Maria Winiarska wspomina zmarłą siostrę. Mówi, czego żałuje
Gdy Maria Winiarska zaczynała swoją karierę u boku siostry Barbary, żadna z nich nie mogła przewidzieć, jak potoczy się ich życie. Po narodzinach chorego dziecka kobiety wycofały się z działalności zawodowej. Dziś Maria wraca do tamtych wspomnień i mówi, co zrobiłaby inaczej.
- Zaczęło się od Andrzeja Strzeleckiego i kabaretu Kur - wspomina w rozmowie z Plejadą. - Później po występie w Opolu, Wojtek Młynarski napisał dla nas recital. Tak naprawdę to telewizja przysporzyła nam ogromnej popularności. Żałuję, że gdy Basia urodziła chorą córkę i wycofała się z naszego duetu, ja także zrezygnowałam. Myślałam, że sobie nie poradzę zawodowo bez siostry - przyznała aktorka.
Córka Barbary urodziła się z porażeniem mózgowym. Ona sama zmarła na tętniaka mózgu we wrześniu 2002 roku.
Dziś Maria Winiarska opisuje się na swoim profilu w mediach społecznościowych jako "68-letnia influenserka z Warszawy", a także jako aktorka, niegdyś piosenkarka.

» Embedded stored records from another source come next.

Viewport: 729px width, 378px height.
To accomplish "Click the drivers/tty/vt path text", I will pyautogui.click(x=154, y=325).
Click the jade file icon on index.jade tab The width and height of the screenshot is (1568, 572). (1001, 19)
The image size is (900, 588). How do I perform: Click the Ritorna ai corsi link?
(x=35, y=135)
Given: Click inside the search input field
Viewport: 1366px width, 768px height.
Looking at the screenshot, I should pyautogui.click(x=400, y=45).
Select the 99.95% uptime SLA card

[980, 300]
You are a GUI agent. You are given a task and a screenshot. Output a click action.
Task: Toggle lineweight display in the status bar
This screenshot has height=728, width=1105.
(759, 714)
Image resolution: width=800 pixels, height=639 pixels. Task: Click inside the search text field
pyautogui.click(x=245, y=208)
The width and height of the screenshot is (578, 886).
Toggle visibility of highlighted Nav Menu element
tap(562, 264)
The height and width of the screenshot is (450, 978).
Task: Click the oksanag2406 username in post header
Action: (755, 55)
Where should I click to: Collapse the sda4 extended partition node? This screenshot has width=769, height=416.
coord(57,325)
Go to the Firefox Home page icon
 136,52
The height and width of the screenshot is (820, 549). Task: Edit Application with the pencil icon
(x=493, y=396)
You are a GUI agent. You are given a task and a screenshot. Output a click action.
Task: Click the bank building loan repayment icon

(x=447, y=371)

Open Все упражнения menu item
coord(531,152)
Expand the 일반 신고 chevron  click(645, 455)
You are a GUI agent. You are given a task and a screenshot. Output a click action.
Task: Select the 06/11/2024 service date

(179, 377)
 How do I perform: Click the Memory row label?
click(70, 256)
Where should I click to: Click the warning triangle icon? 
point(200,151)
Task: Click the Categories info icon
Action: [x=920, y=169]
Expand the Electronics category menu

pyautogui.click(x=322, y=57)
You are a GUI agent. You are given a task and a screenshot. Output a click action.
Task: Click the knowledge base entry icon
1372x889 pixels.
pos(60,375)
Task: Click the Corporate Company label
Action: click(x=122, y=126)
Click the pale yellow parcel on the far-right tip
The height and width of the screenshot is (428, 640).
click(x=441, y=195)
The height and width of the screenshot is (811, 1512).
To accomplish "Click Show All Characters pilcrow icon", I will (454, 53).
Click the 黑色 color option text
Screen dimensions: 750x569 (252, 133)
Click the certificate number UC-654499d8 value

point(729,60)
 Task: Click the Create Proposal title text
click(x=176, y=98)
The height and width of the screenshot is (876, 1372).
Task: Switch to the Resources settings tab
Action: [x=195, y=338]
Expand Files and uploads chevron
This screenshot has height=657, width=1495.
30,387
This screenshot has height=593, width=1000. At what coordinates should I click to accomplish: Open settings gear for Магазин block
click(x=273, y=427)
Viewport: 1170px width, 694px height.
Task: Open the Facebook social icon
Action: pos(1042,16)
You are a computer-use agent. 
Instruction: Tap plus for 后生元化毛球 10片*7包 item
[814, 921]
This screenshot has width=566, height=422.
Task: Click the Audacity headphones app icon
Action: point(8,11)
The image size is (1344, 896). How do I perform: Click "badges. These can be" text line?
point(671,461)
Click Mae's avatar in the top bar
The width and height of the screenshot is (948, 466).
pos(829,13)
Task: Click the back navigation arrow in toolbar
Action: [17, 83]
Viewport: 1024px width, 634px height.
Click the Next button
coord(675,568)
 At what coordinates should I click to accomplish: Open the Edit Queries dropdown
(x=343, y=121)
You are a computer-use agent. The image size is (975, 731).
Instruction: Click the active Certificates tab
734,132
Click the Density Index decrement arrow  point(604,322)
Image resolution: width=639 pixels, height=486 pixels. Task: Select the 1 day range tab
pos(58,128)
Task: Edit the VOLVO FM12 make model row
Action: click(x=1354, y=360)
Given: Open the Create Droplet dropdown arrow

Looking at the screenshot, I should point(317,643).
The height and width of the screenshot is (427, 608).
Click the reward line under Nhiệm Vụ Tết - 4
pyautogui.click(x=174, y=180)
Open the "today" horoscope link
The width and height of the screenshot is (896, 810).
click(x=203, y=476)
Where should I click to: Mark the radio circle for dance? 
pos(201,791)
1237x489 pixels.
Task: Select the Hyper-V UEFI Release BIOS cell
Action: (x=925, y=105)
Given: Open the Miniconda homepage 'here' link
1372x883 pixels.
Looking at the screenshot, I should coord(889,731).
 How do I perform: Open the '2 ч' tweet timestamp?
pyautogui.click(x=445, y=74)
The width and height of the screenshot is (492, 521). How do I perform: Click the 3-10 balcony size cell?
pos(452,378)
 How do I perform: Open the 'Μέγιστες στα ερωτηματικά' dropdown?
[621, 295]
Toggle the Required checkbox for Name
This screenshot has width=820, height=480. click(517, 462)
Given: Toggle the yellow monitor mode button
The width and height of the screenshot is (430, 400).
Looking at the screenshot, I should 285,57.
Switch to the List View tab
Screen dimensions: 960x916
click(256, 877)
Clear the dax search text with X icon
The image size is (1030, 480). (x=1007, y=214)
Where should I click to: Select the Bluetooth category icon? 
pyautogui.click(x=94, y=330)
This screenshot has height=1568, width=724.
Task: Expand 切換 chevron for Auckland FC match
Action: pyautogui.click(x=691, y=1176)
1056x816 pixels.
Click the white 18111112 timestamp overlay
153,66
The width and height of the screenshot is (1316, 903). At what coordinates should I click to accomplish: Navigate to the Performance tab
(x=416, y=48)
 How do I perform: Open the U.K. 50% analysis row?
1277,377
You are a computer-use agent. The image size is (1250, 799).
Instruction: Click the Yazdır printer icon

Ma także świetny kontakt z córką. Kobiety występują razem na deskach "Och Teatru" Krystyny Jandy i wspólnie udzielają się w mediach. To właśnie Zofia założyła mamie konto na Instagramie, które obecnie obserwuje prawie 100 tysięcy osób. Maria często publikuje tam zdjęcia i relacje, używa także hasztaga "influbabcia".
Dzięki córce została także wegetarianką i żyje bardziej eko. W ciągu trzech lat udało jej się schudnąć aż 16 kg.